Geschichte

Im Jahr 1975 wurde am Universitätsklinikum Essen eine Arbeitsgruppe für Knochenmarktransplantation etabliert. Initiiert und aufgebaut wurde diese Arbeitsgruppe von Herrn Prof. Dr. Ulrich W. Schaefer, der zunächst Assistenzarzt und später Oberarzt an der Inneren Klinik und Poliklinik (Tumorforschung) war.

 

Im Jahr 1988 wurde der Arbeitsbereich verselbständigt und eine eigenständige Klinik unter der Leitung von Herrn Prof. Schaefer eingerichtet. Die Klinik erhielt 1993 ein neues Bettenhaus, das zwei Stationen mit jeweils 10 Einzelzimmern, einen Operationsraum und eine Ganzkörperbestrahlungs-Einrichtung umfasst. Eine dritte Station im  WTZ-Ambulanzgebäude wurde 2011 neu bezogen. Die Klinik verfügt seither über 37 Betten, einen eigenen Ambulanzbereich, eine Transplantations-Koordination, einen Stammzellapherese-Bereich und über Laborräume für Transplantations-medizinische Untersuchungen und Forschung. Seit 2002 wird die Klinik von Herrn Prof. Dr. Dietrich W. Beelen verantwortlich geleitet, der seit Mitte der 80-iger Jahre an ihrem Ausbau und ihrer klinischen und wissenschaftlichen Weiterentwicklung maßgeblichen Anteil hat.

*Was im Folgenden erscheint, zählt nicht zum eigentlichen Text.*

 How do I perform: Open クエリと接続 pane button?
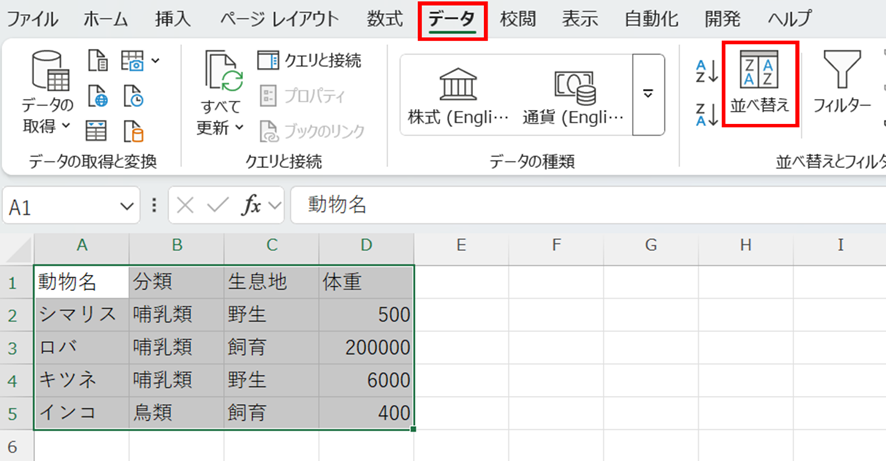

Sie ist  eine der vier klinischen Einrichtungen des Zentrums für Konservative Onkologie und ist auch Mitglied des Westdeutschen Tumorzentrums. Eine besonders enge Zusammenarbeit besteht seit Jahren mit der Klinik für Kinderheilkunde III, die über fünf Betten für Stammzelltransplantationen bei Kindernim Bereich der Klinik verfügt.

 

Seit dem Beginn des Stammzelltransplantations-Projektes gibt es eine sehr intensive Kooperation mit den klinischen Einrichtungen des Zentrums für Konservative Onkologie (Hämatologie, Innere Klinik [Tumorforschung], Strahlenklinik). Da die Klinik in besonders hohem Maße auf interdisziplinäre Zusammenarbeit ausgerichtet ist, sind eine ganze Reihe weiterer klinischer Einrichtungen und Institute des Universitätsklinikum Essen wertvolle und unverzichtbare Kooperationspartner, z. B. Immunologie, Mikrobiologie, Virologie und Transfusionsmedizin.

 

Aufgrund der frühzeitigen Schwerpunktbildung mit einer eigenständigen Struktur konnte sich die Klinik zur größten und aktivsten Einrichtung für allogene Transplantationen blutbildender Stammzellen in Europa entwickeln. Diese Position konnte in den vergangenen Jahren weiter gefestigt und ausgebaut werden. Darüber hinaus werden an der Klinik auch autologe Stammzelltransplantationen zur Therapie hämatologischer Systemerkrankungen bei Erwachsenen und Kindern sowie bei soliden Tumoren im Kindesalter durchgeführt.